CHARLOTTESVILLE, Va. — Delta 8-THC: it’s a form of hemp that can get you high. It is available at many neighborhood stores and sometimes comes in candy-like packaging.
Because of that, Virginia’s Attorney General is cracking down on Delta-8 products, trying to get them off shelves, especially products that resemble popular candies
Florida mother Morgan McCoy recalled the moment she almost lost her daughter last year.
"I had a mom come out and say we think your daughter may have eaten gummy. And I went in and my daughter was nonresponsive. She was like a rag doll basically."
McCoy says her six-year-old found a bag left by a neighbor. The little girl ate one gummy with 50 milligrams of Delta-8 THC. Doctors say that amount of Delta-8 THC is meant for an adult, often with cancer.
"The packaging itself shouldn't exist. That's like putting Clorox in a Capri Sun bottle."
The CDC reports 140 Delta-8 THC hospitalizations nationwide from January 2021 to August of this year. More than 20 of them were children under five years old. Virginia hospitals tell WUSA9 they are noticing a slight upward trend in pediatric admissions for Delta-8 exposure.
Virginia Attorney General Jason Miyares warned the public about the potential dangers of Delta 8-THC and children.
"Just this morning a family friend reached out to me and said that her son was at Kings Dominion and was offered what looked like gummy bears in the parking lot."
The Attorney General’s Office and the Agriculture Commissioner sent out warnings to cannabis producers of Delta-8 products. They interpret the Virginia Food and Drink Act as giving them the power to ban sales and hand out fines.
This action comes after the Virginia legislature legalized sales of Delta 8 edibles.
Delta-8 is made by taking naturally grown hemp, then chemically altering it to become a compound that can get you high. It's infused into products intended for adults. But now, it's made its way into copycat products that look like popularly branded candies and snacks.
When asked if he felt his Delta-8 products were getting lumped in with the copycat products, KC Honaker of Yeti Farms replied, "you are because it looks like candy. I mean, it looks like it feels like Skittles."
Honaker was one of many hemp vendors at Richmond’s Lucky Leaf Expo. He used to sell Delta-8 products. He says his adult customers like Delta-8’s mellower pain-relieving high. But he stopped selling the product in Virginia after the Attorney General’s warning.
We showed him fake candy look-alikes with Delta 8 THC. We bought them before the AG's ban, at Virginia stores. None of the products had ingredient or serving size information, let alone manufacturer names.
"600 milligrams Delta-8" observed Honaker while reading the label on a Delta-8 product labeled as candy. "It's a lot because number one, I can't, I can't distinguish the different ones in here. But let's say there's ten pieces in here. For a new person to take 60 milligrams at one time if it actually had Delta-8 in it. We tell people to bite our 25 milligrams into four pieces. It makes you sick if it actually has 60 milligrams."

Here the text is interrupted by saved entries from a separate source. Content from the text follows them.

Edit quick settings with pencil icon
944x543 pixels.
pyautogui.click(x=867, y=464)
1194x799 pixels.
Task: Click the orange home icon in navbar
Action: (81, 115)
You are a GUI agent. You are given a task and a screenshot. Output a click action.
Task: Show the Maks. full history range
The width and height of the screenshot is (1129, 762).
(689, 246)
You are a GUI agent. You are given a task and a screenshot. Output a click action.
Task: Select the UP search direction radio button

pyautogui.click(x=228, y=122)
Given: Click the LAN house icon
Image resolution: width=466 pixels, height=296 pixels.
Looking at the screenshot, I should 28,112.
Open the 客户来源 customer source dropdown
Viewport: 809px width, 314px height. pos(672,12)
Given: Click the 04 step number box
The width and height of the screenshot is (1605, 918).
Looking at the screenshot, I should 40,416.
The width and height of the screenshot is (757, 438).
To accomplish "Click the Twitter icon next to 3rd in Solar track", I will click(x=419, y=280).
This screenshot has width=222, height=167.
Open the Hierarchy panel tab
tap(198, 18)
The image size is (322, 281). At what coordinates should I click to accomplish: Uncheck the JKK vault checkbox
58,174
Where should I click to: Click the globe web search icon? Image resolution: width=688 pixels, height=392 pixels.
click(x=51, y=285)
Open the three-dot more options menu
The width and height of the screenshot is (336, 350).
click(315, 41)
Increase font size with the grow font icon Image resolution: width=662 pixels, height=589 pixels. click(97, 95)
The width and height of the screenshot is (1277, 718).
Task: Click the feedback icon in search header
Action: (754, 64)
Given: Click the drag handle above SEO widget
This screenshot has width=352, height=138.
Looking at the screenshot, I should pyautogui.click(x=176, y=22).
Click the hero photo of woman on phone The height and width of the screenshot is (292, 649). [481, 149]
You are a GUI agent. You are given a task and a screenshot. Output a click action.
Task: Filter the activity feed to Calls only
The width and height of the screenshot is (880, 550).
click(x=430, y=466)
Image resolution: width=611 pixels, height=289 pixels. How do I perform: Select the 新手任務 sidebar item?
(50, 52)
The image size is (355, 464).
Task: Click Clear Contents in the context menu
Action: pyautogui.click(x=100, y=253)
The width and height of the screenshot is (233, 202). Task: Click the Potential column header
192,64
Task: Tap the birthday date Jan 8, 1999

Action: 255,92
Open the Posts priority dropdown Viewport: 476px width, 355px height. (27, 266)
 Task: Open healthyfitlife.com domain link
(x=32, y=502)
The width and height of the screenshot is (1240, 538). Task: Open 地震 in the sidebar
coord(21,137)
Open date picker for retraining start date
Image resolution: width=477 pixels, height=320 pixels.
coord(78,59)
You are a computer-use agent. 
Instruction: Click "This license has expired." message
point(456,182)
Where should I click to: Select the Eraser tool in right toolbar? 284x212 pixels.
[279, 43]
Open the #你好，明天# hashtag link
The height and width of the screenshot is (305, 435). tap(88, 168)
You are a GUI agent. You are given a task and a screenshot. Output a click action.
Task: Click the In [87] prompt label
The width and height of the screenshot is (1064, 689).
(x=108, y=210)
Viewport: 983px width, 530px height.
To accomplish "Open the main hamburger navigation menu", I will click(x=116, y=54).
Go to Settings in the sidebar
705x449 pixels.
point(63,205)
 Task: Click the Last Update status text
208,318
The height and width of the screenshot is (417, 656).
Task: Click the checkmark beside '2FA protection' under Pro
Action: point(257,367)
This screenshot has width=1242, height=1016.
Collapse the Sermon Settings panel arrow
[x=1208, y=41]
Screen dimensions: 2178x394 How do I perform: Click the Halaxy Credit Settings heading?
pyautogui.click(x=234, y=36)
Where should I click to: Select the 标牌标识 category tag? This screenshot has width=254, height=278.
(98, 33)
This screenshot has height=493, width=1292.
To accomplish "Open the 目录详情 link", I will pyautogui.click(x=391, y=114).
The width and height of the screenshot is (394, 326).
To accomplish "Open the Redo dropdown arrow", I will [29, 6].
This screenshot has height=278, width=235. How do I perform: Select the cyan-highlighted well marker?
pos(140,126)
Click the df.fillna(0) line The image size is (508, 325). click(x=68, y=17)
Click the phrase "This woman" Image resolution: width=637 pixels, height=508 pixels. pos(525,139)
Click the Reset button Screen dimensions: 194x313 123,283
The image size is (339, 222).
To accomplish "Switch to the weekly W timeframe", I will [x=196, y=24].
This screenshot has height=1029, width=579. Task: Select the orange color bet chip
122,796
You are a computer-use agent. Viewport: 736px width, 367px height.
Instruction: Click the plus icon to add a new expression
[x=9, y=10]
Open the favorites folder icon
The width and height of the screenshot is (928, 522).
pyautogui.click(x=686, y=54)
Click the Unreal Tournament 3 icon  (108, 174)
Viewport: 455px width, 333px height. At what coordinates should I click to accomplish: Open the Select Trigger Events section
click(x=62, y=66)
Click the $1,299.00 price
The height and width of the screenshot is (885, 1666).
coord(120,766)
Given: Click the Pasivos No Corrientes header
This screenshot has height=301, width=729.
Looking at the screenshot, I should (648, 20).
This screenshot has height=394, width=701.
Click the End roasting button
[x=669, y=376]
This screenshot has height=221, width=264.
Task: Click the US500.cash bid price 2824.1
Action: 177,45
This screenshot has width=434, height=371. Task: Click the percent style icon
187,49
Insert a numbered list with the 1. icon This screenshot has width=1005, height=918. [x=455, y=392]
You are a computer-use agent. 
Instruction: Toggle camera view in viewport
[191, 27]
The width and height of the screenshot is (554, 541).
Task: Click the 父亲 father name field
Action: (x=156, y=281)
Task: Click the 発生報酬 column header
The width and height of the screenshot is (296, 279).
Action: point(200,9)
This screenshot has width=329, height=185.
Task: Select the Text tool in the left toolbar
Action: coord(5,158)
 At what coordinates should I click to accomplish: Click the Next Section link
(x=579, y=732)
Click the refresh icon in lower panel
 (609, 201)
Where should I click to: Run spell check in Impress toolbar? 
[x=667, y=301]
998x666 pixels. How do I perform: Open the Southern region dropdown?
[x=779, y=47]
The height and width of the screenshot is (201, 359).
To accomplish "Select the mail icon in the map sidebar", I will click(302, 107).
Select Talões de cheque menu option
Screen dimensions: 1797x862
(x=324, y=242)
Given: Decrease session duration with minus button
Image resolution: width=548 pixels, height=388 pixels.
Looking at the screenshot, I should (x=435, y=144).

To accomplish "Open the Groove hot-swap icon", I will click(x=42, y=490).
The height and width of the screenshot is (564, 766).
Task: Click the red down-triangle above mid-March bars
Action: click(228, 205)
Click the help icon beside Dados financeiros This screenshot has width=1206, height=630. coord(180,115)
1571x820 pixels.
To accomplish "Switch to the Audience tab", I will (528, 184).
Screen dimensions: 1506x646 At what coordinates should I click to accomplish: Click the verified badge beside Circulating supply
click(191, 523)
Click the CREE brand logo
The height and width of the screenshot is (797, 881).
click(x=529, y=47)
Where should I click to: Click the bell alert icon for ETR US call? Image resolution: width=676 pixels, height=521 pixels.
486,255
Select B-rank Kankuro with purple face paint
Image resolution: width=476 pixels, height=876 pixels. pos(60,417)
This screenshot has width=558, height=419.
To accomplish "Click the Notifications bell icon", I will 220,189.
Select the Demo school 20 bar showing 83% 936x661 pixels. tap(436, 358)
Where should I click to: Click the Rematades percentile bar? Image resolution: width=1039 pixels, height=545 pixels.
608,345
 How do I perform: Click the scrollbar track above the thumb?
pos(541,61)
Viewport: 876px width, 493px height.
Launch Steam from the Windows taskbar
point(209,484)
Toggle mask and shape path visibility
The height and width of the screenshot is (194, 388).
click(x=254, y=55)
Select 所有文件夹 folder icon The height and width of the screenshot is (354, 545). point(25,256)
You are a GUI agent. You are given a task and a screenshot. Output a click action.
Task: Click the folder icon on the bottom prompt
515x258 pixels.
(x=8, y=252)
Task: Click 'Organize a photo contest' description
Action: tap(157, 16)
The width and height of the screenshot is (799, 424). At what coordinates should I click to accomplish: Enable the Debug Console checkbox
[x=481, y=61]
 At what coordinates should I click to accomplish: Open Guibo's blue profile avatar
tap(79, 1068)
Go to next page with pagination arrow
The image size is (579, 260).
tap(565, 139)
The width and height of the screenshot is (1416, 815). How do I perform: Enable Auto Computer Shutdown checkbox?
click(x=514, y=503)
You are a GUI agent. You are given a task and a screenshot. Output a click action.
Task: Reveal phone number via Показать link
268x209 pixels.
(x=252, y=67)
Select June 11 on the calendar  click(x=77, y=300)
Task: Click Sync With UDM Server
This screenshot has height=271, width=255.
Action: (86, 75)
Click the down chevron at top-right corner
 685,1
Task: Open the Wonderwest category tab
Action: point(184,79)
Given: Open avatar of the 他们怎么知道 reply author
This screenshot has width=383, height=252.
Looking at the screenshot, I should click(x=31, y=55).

When asked if Delta-8 is dangerous, Dr. Christopher Holstege of the University of Virginia's Blue Ridge poison control center replied, "it's dangerous if I have a dose significant enough that can alter my mind. And that can potentially do harm. So is it dangerous? If I take a large enough amount? Yeah, it is."
When asked if Delta-8 could kill children if taken in too large a dose, Holstege responded, "they're sedate to the point of having problems breathing, where they have to go to the intensive care unit, their vital signs can be off, meaning their blood pressure can be very low."
Holstege added he was aware of no clinical studies into Delta-8's benefits or dangers currently underway.
Federal law offers little regulation on Delta-8, leaving states to make up their own laws. McCoy now champions efforts like her native Florida, regulating how Delta-8 is labeled, hoping to prevent a near tragedy from happening to other families:
"It is all very plain. There is easily spotable warning signs that it is THC, it is not appealing to children. It is plain white and black."
Virginia Food Safety inspectors say they’ve performed nearly 1,600 visits to retail stores around the state since July 1. The warning: sell any Delta-8 edibles and you could face fines.